In the film we witness the duel of two old men, both the last living inhabitants of their respective villages. With their death the memories, hopes, joys and sorrows of whole communities will disappear. However, there’s only one free grave left in the cemetery and it will belong to whoever passes away first. But passing away is not as easy as it seems. The film is about the moving and at the same time funny fight to prevent the other from dying first, told with ample humour and absurdity. The basic idea of the story is already brilliant: a struggle to win a race for death and to preserve the health of the opponent at all cost. Of course, there’s no other possible end to this desperate race than a happy end. The two men realise that their war had no point and that life can be beautiful even until the last moment. And if this is the case, why not spend that little time left in friendship, discussing the questions of life with each other. In the film of the Norwegian director Alexander Zwart, You’ve Made Your Bed Now Lie In It (Som ein reier sa ligg win), the grumpy protagonist is trying to bury himself in his own house after finding out about his future death from a fortune teller. Like in the previous film, a petty fight begins: the main goal of our hero for the rest of his life is to make sure that his brother does not inherit his home once he’s passed away. The end of this engagingly funny and absurd film leaves the viewer a bit disappointed but despite this the story is a rather entertaining exposition of human nature.

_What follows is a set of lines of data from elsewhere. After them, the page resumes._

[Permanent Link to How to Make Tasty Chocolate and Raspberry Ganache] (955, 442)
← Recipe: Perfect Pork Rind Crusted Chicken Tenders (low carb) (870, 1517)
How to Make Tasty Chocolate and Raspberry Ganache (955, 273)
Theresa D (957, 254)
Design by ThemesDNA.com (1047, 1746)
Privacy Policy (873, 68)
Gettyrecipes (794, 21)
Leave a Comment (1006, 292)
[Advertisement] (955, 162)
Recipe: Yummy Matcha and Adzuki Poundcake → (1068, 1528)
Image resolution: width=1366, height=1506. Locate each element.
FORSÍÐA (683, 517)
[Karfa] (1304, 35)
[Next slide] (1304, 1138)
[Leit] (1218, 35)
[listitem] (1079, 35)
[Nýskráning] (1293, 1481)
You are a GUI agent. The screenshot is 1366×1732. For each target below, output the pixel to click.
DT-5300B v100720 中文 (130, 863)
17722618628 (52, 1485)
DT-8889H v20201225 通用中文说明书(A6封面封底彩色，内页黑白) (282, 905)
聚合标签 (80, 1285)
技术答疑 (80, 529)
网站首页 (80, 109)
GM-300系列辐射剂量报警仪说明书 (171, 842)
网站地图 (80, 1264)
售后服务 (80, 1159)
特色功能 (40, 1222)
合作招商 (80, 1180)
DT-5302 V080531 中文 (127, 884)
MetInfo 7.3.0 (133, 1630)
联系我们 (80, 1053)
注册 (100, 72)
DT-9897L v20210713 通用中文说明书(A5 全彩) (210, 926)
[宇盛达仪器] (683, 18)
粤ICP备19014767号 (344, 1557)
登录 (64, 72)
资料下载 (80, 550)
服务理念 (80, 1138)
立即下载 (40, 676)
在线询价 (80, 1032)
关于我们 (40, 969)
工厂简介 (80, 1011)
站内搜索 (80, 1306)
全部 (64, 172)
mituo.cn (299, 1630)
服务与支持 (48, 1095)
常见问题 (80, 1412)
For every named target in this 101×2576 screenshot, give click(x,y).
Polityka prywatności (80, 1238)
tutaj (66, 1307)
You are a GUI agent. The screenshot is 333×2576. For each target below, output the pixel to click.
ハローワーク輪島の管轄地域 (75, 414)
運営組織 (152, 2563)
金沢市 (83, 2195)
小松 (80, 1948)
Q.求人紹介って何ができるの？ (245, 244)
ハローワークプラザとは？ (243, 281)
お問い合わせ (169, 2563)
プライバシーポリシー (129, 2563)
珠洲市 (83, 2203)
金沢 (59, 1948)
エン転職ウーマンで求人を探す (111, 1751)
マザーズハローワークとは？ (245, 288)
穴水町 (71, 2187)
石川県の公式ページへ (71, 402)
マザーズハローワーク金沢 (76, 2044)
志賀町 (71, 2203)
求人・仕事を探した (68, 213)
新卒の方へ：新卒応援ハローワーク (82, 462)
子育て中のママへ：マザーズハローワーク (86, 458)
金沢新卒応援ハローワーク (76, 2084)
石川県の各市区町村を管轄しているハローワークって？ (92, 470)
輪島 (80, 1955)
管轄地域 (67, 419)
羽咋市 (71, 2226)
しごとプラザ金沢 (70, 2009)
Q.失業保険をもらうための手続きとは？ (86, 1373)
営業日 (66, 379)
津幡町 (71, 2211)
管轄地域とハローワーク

Chasing the dream of eternal life is as old as humanity itself. And what could be a stronger motivation to stay alive forever than the desire to be with the beloved one until the end of time. Kyro, the spectacular and technically convincing sci-fi by Christoph Heimer, which could even be a pilot for a longer TV series, also revolves around this question. The protagonist gets himself and his terminally ill partner hibernated in the hope of a reunion in the far future. However, it turns out that life is only a gift because we know it will end at some point. Despite the slightly banal message, the main merit of the film is its ability to present a heavy existentialist dilemma to a wide audience.